文档摘录 =>
((

如果城镇有国际化排名榜单,近些年拔头筹的绝对是浙江义乌,这座近180万人口的县城里汇聚了近60个国家的商客,外国人达到了30万之众,其中最庞大、最突出的一个群体就是阿拉伯人。
号称联合国的鸡鸣山社区、靠近商贸区的义驾山社区、人来人往的商贸城、街头巷尾的中东餐馆里,包着头巾、絮须浓颜的阿拉伯人随处可见,这个自古以来最会做生意的群体与商机最蓬勃的小城碰撞,撞出了一片蓝海。
这片蓝海的正面是中国与阿拉伯世界蓬勃壮大的民间贸易,背面却藏着一个又一个因战乱背井离乡,因离乡重生发达的故事。漂泊义乌的中东人,在这里活着,在这里哭泣,在这里变富。
义乌,在华阿拉伯人的栖息地
义乌与中东商人结缘的历史节点是2001年,那一年中国加入世贸,对世界敞开贸易大门,而中东则因为911事件和长期积累的地区矛盾逐步走向更深的动荡与混乱,来华阿拉伯人的故事起点大都从那时开始。
艾曼达是少数2000年前后就来到义乌的阿拉伯商人,他初到义乌时,县城规模还很小,道路狭窄,房屋都是低矮的多层,人流量不大,一些业务遍布各大洲的商铺、工厂刚刚起步,最好的酒店是仅有七层的红楼宾馆。
阿拉伯商人到义乌都会在那里落脚,艾曼达的事业也从红楼宾馆开启。
在红楼宾馆短住,从小规模批发做起是一个常规起点,阿曼达也是如此。他成立了贸易公司,从义乌商贩手中采购服装、玩具、五金等产品,销往祖国叙利亚,然后是中东各国,生意越做越大。这是条黄金万两的商路,也因国际局势动荡夹杂着巨大风险。

))

待处理数据 =>
((

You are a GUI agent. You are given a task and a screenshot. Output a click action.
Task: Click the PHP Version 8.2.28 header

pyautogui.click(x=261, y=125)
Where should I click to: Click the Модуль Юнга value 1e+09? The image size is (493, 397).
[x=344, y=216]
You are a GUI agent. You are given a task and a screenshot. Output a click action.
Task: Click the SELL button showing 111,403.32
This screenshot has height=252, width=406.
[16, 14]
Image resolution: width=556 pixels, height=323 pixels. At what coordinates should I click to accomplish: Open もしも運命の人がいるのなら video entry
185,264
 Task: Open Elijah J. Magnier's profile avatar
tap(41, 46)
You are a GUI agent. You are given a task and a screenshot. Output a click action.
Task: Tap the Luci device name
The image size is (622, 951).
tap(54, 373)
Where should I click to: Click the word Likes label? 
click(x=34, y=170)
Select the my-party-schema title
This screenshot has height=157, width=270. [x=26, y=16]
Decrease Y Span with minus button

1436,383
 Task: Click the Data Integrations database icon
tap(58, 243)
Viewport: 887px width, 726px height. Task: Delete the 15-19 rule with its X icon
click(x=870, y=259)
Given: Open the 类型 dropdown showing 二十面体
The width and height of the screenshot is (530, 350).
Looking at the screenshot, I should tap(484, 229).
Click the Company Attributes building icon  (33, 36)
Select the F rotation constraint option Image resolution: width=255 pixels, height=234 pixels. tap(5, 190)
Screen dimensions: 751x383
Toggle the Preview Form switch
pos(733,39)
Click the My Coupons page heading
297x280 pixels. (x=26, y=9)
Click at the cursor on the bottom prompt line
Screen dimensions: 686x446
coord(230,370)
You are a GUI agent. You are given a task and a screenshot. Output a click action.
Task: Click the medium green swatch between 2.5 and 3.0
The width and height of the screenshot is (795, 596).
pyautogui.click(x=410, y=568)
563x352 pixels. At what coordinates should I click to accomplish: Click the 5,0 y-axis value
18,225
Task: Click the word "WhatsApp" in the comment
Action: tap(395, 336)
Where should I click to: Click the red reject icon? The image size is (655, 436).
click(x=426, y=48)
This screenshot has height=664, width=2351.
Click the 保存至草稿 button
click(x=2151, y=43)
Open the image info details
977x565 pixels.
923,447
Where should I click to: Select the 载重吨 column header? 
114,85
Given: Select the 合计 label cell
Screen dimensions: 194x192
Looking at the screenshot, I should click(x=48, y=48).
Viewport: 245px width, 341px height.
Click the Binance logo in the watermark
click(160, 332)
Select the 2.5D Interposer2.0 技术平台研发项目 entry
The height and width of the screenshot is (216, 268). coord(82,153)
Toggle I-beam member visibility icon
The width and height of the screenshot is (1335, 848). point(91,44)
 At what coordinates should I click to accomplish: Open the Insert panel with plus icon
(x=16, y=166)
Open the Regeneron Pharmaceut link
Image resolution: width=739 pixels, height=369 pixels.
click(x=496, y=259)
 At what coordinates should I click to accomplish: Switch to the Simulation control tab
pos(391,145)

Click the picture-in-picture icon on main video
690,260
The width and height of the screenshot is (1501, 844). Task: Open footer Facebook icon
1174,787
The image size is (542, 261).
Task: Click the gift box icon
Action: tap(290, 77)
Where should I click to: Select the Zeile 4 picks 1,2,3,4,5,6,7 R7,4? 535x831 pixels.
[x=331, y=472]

))

待办任务 =>
a. 请抄写义乌阿拉伯商人那段文字中从“号称联合国的鸡鸣山社区、靠近”到“国际局势动荡夹杂着巨大风险。”之间的部分,首尾都包括在内。
b. 把上方数据中从含有“Click the Company”的那一行到含有“pyautogui.click(x=410, y=568)”的那一行(首尾两行都算)排成编号列表,空行不列入,其他行不要列出。

各题答案 =>
a.
号称联合国的鸡鸣山社区、靠近商贸区的义驾山社区、人来人往的商贸城、街头巷尾的中东餐馆里,包着头巾、絮须浓颜的阿拉伯人随处可见,这个自古以来最会做生意的群体与商机最蓬勃的小城碰撞,撞出了一片蓝海。
这片蓝海的正面是中国与阿拉伯世界蓬勃壮大的民间贸易,背面却藏着一个又一个因战乱背井离乡,因离乡重生发达的故事。漂泊义乌的中东人,在这里活着,在这里哭泣,在这里变富。
义乌,在华阿拉伯人的栖息地
义乌与中东商人结缘的历史节点是2001年,那一年中国加入世贸,对世界敞开贸易大门,而中东则因为911事件和长期积累的地区矛盾逐步走向更深的动荡与混乱,来华阿拉伯人的故事起点大都从那时开始。
艾曼达是少数2000年前后就来到义乌的阿拉伯商人,他初到义乌时,县城规模还很小,道路狭窄,房屋都是低矮的多层,人流量不大,一些业务遍布各大洲的商铺、工厂刚刚起步,最好的酒店是仅有七层的红楼宾馆。
阿拉伯商人到义乌都会在那里落脚,艾曼达的事业也从红楼宾馆开启。
在红楼宾馆短住,从小规模批发做起是一个常规起点,阿曼达也是如此。他成立了贸易公司,从义乌商贩手中采购服装、玩具、五金等产品,销往祖国叙利亚,然后是中东各国,生意越做越大。这是条黄金万两的商路,也因国际局势动荡夹杂着巨大风险。

b.
1. Click the Company Attributes building icon  (33, 36)
2. Select the F rotation constraint option Image resolution: width=255 pixels, height=234 pixels. tap(5, 190)
3. Screen dimensions: 751x383
4. Toggle the Preview Form switch
5. pos(733,39)
6. Click the My Coupons page heading
7. 297x280 pixels. (x=26, y=9)
8. Click at the cursor on the bottom prompt line
9. Screen dimensions: 686x446
10. coord(230,370)
11. You are a GUI agent. You are given a task and a screenshot. Output a click action.
12. Task: Click the medium green swatch between 2.5 and 3.0
13. The width and height of the screenshot is (795, 596).
14. pyautogui.click(x=410, y=568)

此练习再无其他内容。